My question to them, is this: Why not create something that’s free? This way schools can at least give it a go and get started. Why not use video? You can press play and it takes the pressure off the teacher having to do all that extra work. We actually suggested working with them and building out our existing Zen Den program on YouTube with some of their ideas…surely this could be a help? We’ll keep you posted.

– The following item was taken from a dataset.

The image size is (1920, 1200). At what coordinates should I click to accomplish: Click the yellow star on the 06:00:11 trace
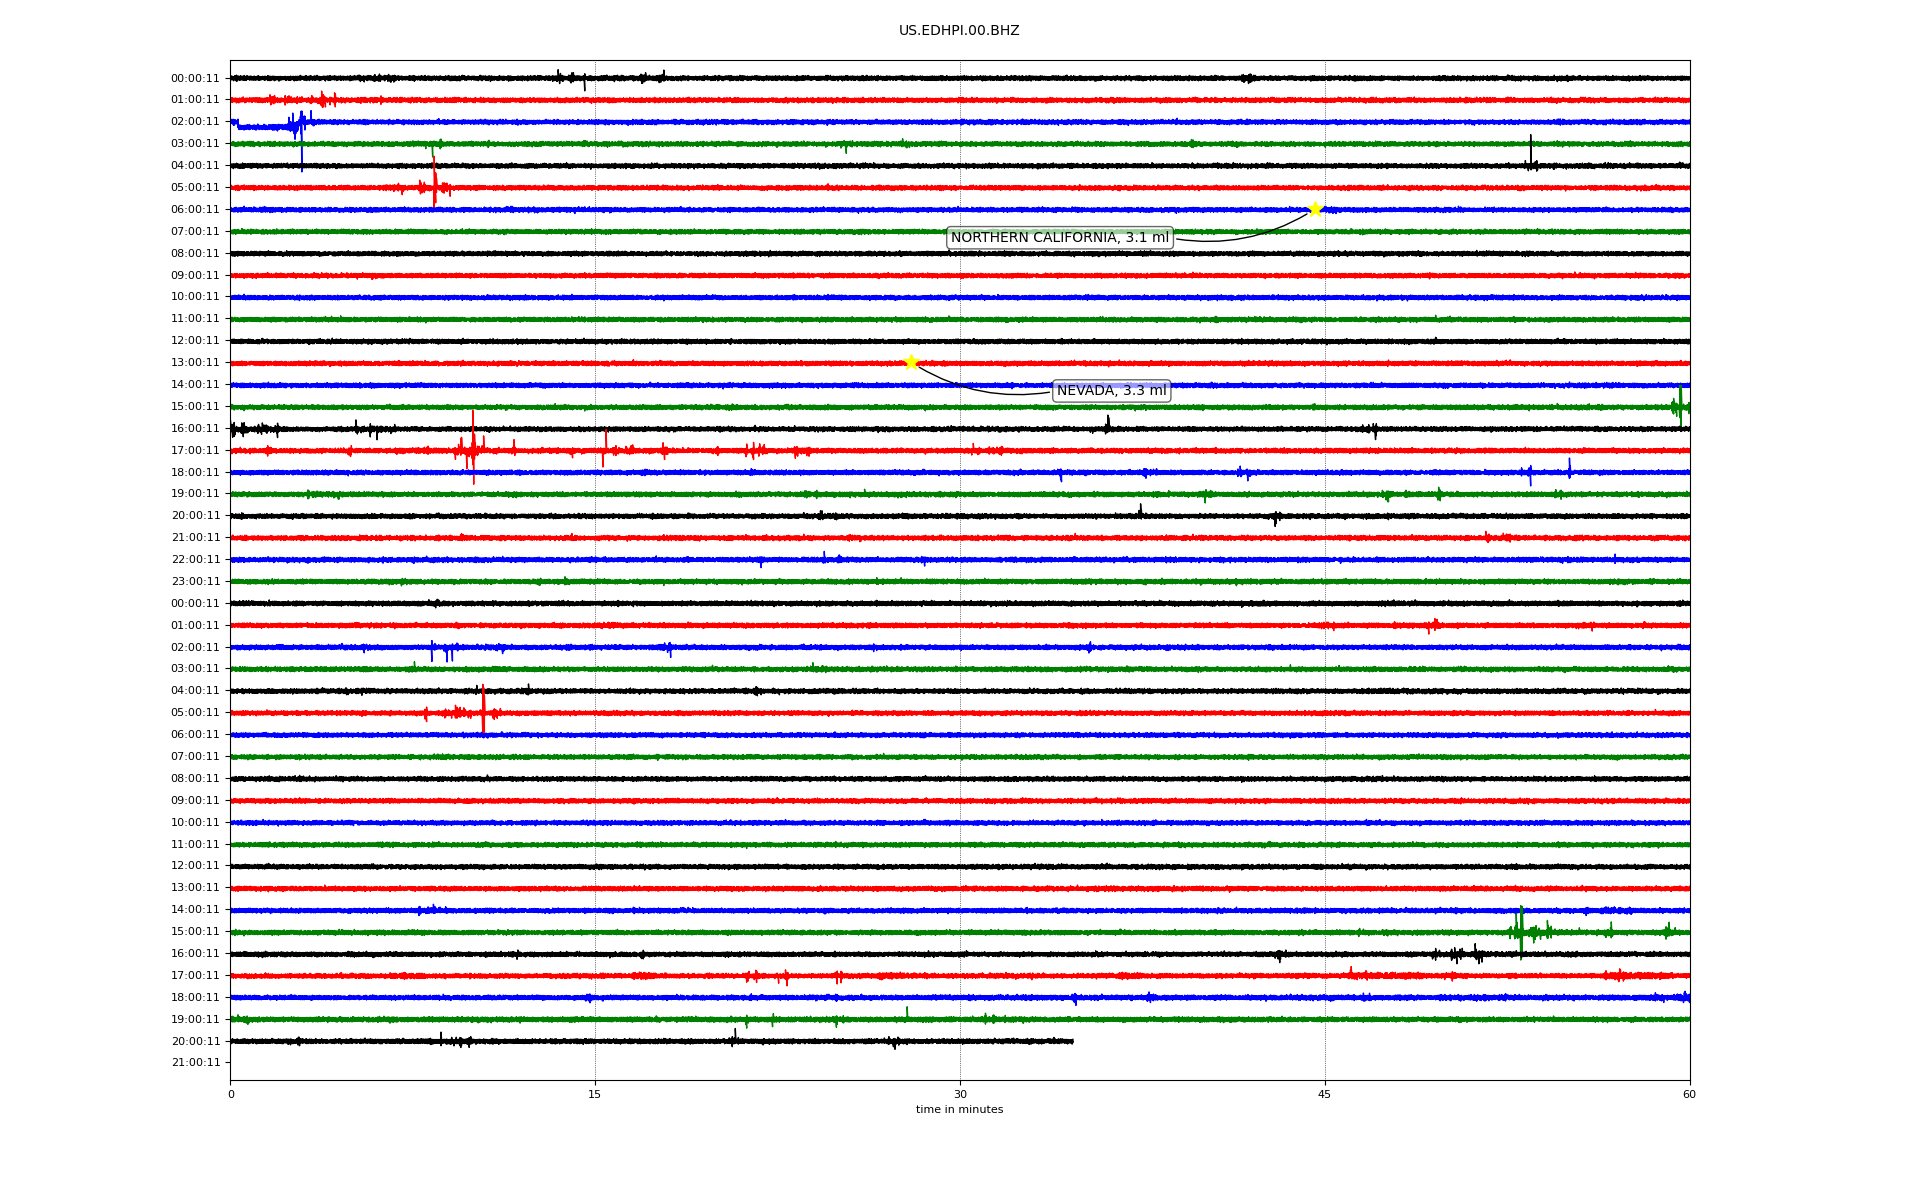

What does all this mean for Cosmic Kids?
It was great being a voice in this discussion, and as ever it was a pleasure to share Cosmic Kids with the room. I am feeling super positive about what we can do and we are going to continue coming to these sessions. Cosmic Kids is such a small and nimble team, and this means we can get things made and out in the world really quickly. Also we have a growing audience: looking at the stats, half a million screens played our videos an average of 5 times in the last 4 weeks. A good chunk of these screens are in schools, so we know there will have been a whole classroom full of kids watching. So we have quite a lot of influence already in this space and even more potential.
My main takeaway is that we should keep making content that works and getting it in front of as many kids, teachers and parents as we can. The key here is that Cosmic Kids is easy, quick and free – and this is what is needed for a good chunk of this challenge.
So our next steps…
We are planning to dive back into our Zen Den series and develop some more videos that will help, just like the Owl and the Guard Dog did for that little boy. I think as well we need some form of structure or guide to help teachers and parents navigate all the mindfulness content in Zen Den, so that a real program (and by ‘real’ I mean one that works and you can measure how it’s working) could be implemented in the class room or at home. I reckon this program really ought to incorporate the yoga adventures and the Peace Out series (guided relaxations) too as variety is the spice of life and me sitting on a cloud might get a bit boring day after day!
I’m not quite sure how we’ll get all this done, but we will and we’ll have it in your hands as soon as it’s ready!